Bill Kaulitz: Ich glaube, dass in Deutschland die Wahrnehmung von Tokio Hotel einfach eine andere ist. Hier leben wir und hier haben wir auch angefangen, und das schon im Alter von 15. In anderen Ländern haben wir zwar mit derselben Musik, aber eben erst zwei, drei Jahre später losgelegt. Es fällt schwer, über seinen Schatten zu springen und zu sagen: "Ja, ich finde Musik von 15-Jährigen gut." Das will sich niemand eingestehen. Und letztendlich ist es auch so, dass man mit dem Erfolg immer Neider hat.
MOPOP: Halten Sie das für typisch deutsch?
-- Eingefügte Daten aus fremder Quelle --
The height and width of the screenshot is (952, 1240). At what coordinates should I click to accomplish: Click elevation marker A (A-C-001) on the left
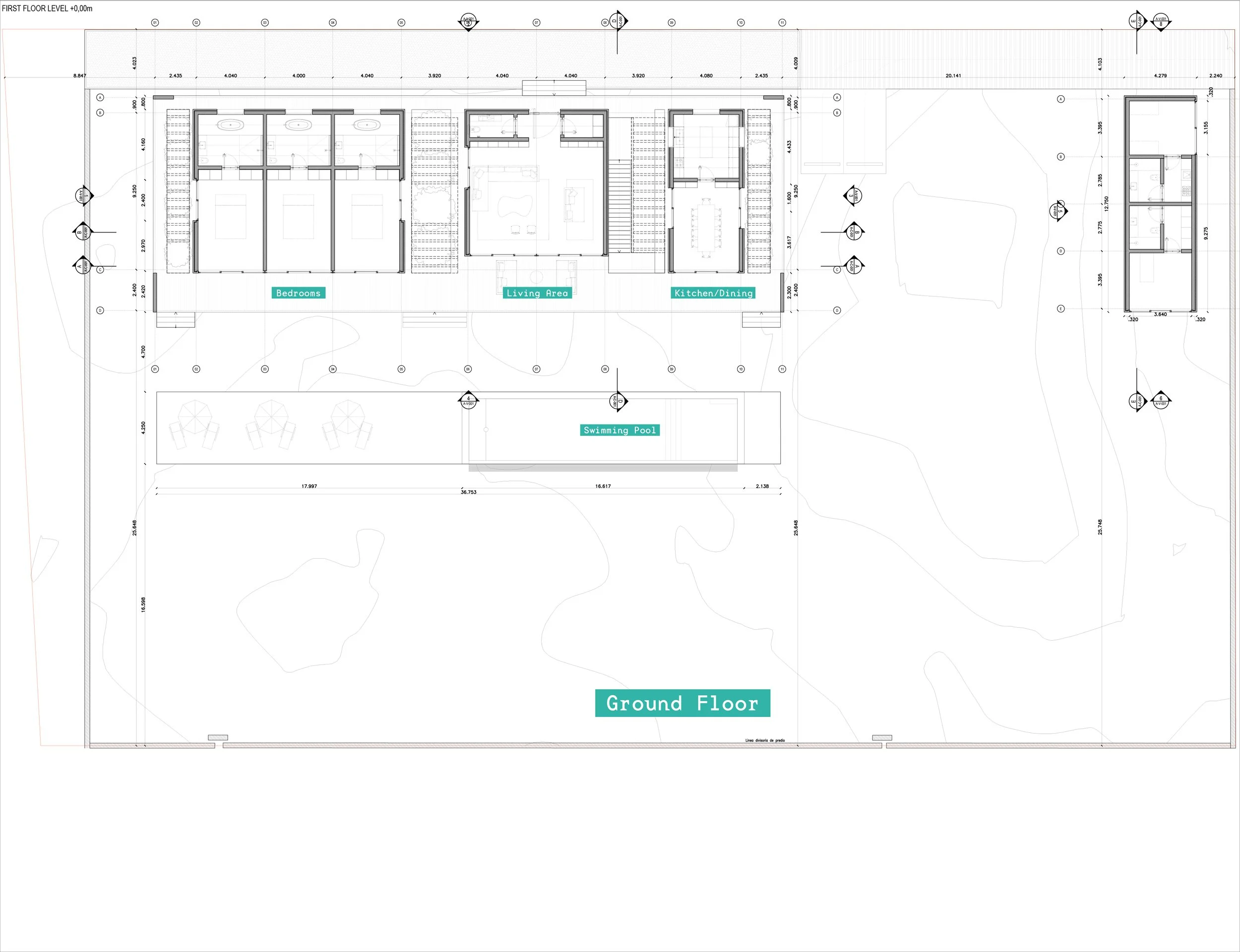[83, 266]
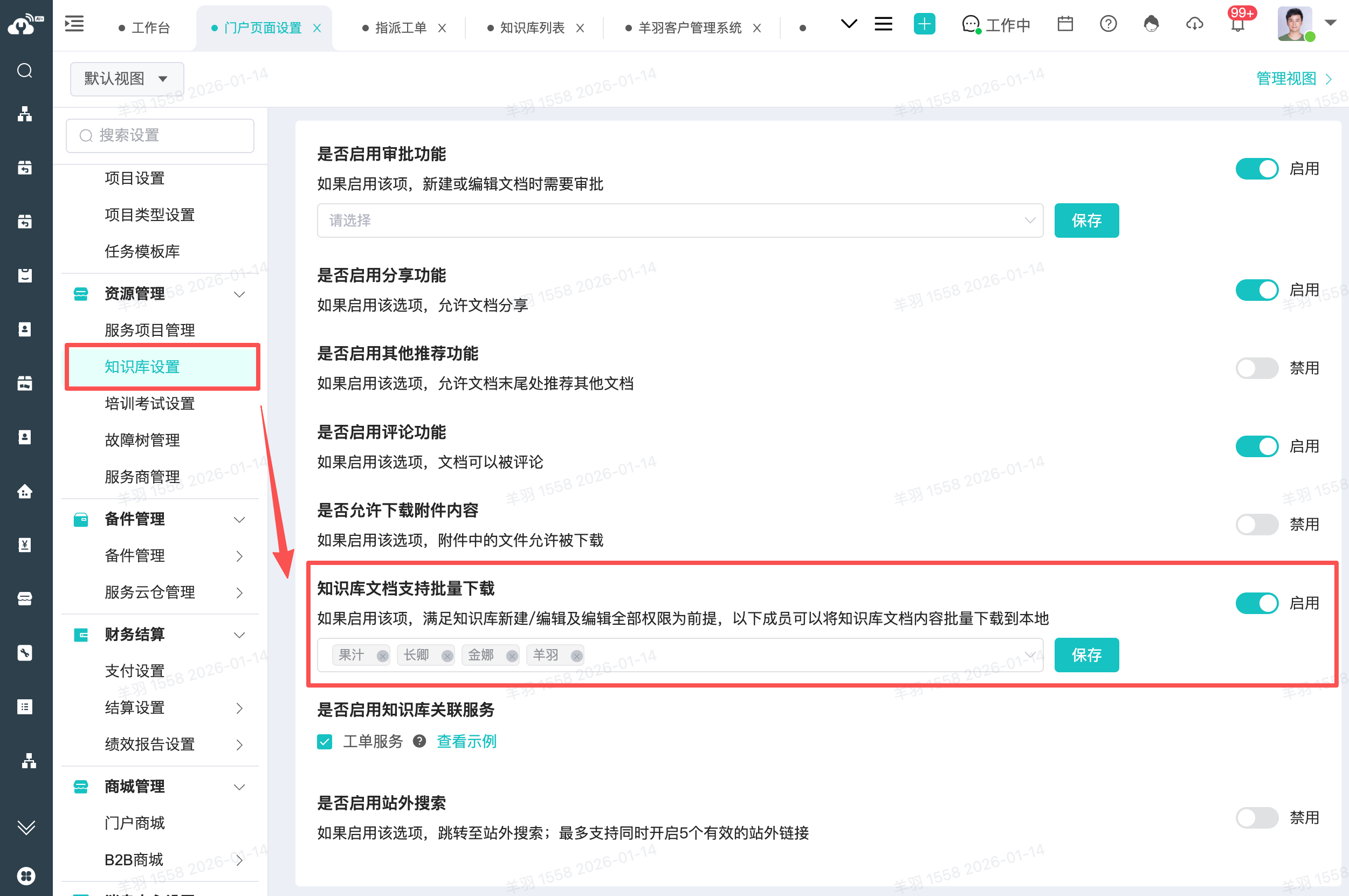Viewport: 1349px width, 896px height.
Task: Click the green plus create button
Action: point(924,24)
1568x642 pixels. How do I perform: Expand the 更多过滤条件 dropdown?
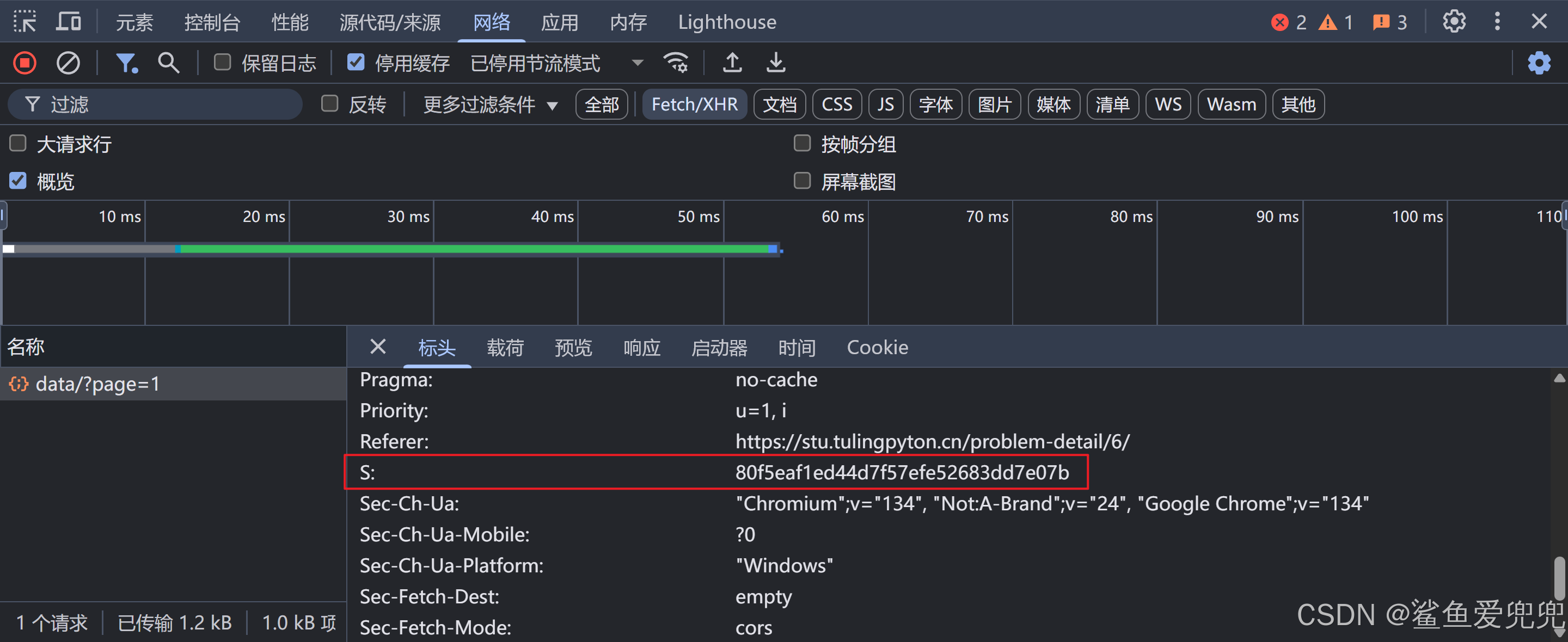[x=490, y=104]
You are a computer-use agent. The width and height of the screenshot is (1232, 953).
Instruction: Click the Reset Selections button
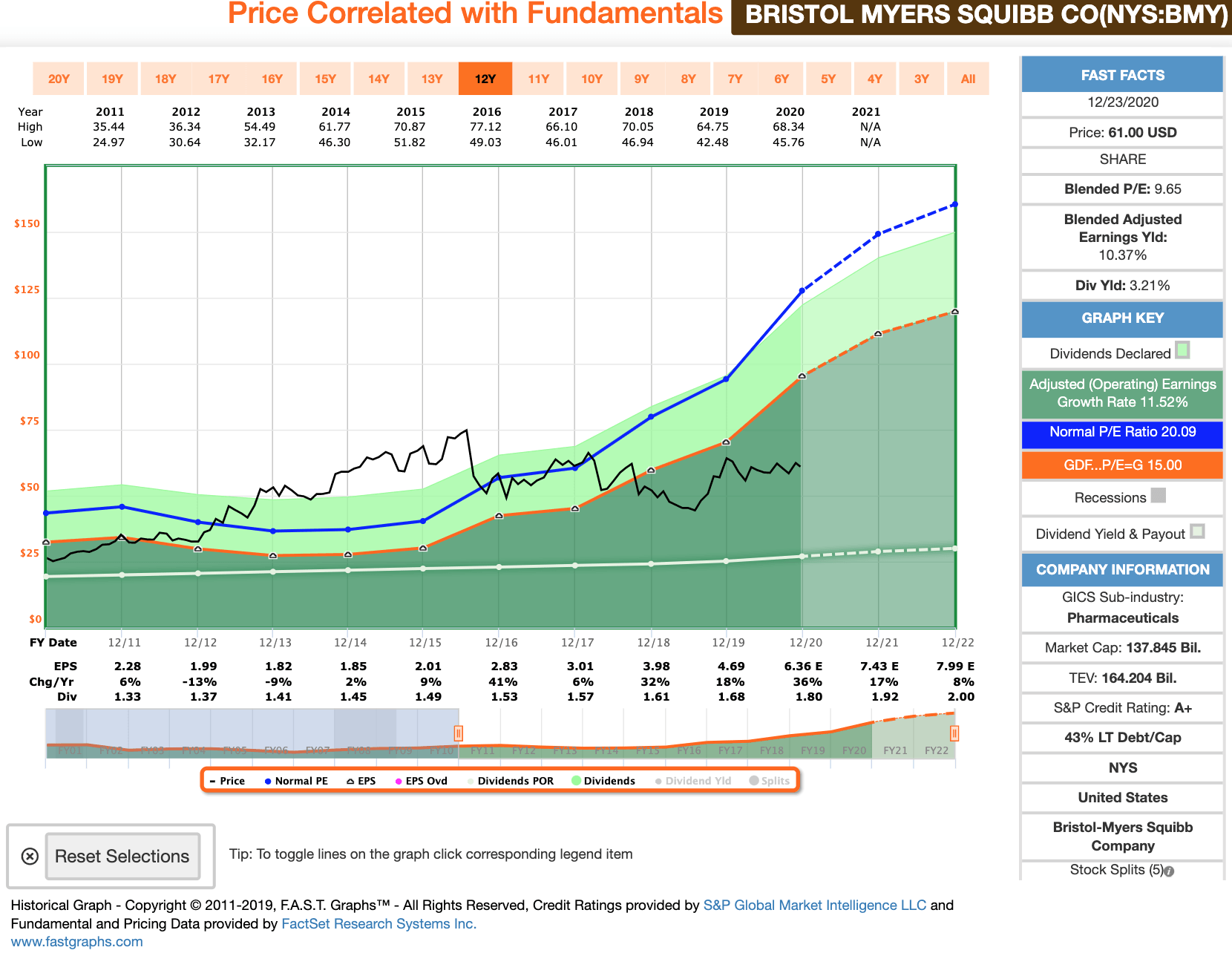(122, 857)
Bill: Ja, aber ich glaube, es entwickelt sich immer mehr in die Richtung, dass man sich auch für uns freuen kann. Diese Tendenzen beobachten wir schon. Aber heftige Reaktionen waren eh nie neu für uns. Und ehrlich gesagt, ist es auch immer eine Herausforderung, wenn so was passiert. Wenn ich auf der Bühne stehe, und die Leute buhen oder so, dann ist das in erster Linie Ansporn. Ich werde deshalb nicht schüchtern oder innerlich traurig. Sondern denke: Okay, dann muss ich noch mehr Gas geben, damit das solche Leute auch gut finden.
MOPOP: Dave Grohl von den Foo Fighters soll nach einem Auftritt Ihrem Schlagzeuger Gustav anerkennend auf die Schulter geklopft haben.
Bill: Ja, so ist das. Es gibt andere Bands, die nicht mitkriegen, was in Deutschland passiert, und völlig unvoreingenommen gut finden können, was wir machen. Jay-Z hat sich unsere Show in Los Angeles angeguckt und ging danach mit uns essen. Da fühlt man sich schon geehrt, wenn so jemand Interesse zeigt.
MOPOP: Macht es Ihnen Angst, dass der Erfolg Ihren persönlichen Freiraum weiter einschränkt?
Bill: Das ist eine Sache, die mit dem Erfolg immer mitkommt. Aber wir sind auch ein bisschen erfolgssüchtig. Man will immer noch mehr. Auch wenn viele Leute uns mittlerweile raten, dass wir uns ein Land übrig lassen sollten, wo wir mal Urlaub machen können, weil uns da keiner kennt.
MOPOP: Führen Sie also ein humanoides, also nur menschenähnliches Leben?
Tom Kaulitz: Wir sind in der tiefsten Provinz aufgewachsen. Wir haben uns nie richtig normal gefühlt, immer maximal menschenähnlich. Es gibt auch heute bei uns nur ganz wenige Orte, wo man sich überhaupt vertraut fühlt und entspannen kann. Weil es eben auch nur noch ganz wenige Momente gibt, in denen es möglich ist, runterzukommen. Eigentlich stellt sich das Gefühl des Vertrautseins für uns nur noch zu Hause ein. Da sind wir vielleicht 20 Tage im Jahr. Und ansonsten fühlt man sich überall, wo man hinkommt, eher so ein bisschen fremd. In gewissen Situationen weiß man oft gar nicht so richtig, was man da eigentlich verloren hat."